The census size for Thailand was ∼68.41 million in 2017, and for Laos was ∼6.76 million in 2016 (Simons and Fennig 2018). There are five linguistic families distributed in these two countries. While the Tai-Kadai (TK) language is widely spread in southern China and MSEA, it is concentrated in present-day Thailand and Laos as it is a major language spoken by Thais (90.5%) and Laotians (67.7%). Austroasiatic (AA) speakers are next most frequent, accounting for 4.0% in Thailand and 24.4% in Laos. In addition, this area is also inhabited by historical migrants who speak Sino-Tibetan (ST), Hmong-Mien (HM), and Austronesian (AN) languages (frequencies of 3.2%, 0.3% and 2% respectively in Thailand; 3.1%, 4.8% and 0% in Laos) (Simons and Fennig 2018).

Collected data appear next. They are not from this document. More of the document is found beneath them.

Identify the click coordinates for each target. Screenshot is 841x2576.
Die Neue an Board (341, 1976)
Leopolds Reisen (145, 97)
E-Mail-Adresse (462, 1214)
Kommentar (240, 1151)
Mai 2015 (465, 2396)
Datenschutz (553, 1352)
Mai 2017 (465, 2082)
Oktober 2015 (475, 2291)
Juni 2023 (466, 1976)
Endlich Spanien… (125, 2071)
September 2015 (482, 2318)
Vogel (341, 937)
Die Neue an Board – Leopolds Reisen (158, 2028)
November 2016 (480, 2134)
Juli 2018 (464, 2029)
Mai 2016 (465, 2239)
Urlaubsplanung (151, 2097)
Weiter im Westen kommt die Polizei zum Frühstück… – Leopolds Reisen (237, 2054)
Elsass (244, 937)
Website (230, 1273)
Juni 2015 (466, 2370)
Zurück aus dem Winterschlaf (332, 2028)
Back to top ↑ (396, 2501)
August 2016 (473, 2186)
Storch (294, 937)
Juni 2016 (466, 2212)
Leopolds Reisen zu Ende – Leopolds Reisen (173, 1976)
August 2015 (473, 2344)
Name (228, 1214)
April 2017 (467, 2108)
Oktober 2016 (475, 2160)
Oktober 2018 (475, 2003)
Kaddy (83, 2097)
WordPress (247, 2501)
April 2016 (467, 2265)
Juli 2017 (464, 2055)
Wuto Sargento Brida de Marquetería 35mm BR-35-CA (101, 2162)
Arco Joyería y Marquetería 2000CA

It is generally thought that AA languages were brought to the Thai/Lao region by Neolithic farmers from southern China, while TK languages were brought by a later, Bronze Age migration, also from southern China (Bellwood 2018). The Neolithic expansion was ∼2-3 kya before the expansion of TK languages; thus, the AA people were thought to be present before the TK expansion. The TK migration during the Bronze Age could have occurred via either demic diffusion (an expansion of TK people that brought both their genes and their language) or cultural diffusion (a language spread with minor movement of people). A genetic study on the origin of TK people supports a southern Chinese origin (Sun et al. 2013), while our previous studies of mtDNA genome sequences supports demic diffusion as the best explanation for the origin of the present-day Thai/Lao TK groups, although there is a strong signal of admixture between TK and AA groups in central Thailand (Kutanan et al. 2017; Kutanan et al. 2018b).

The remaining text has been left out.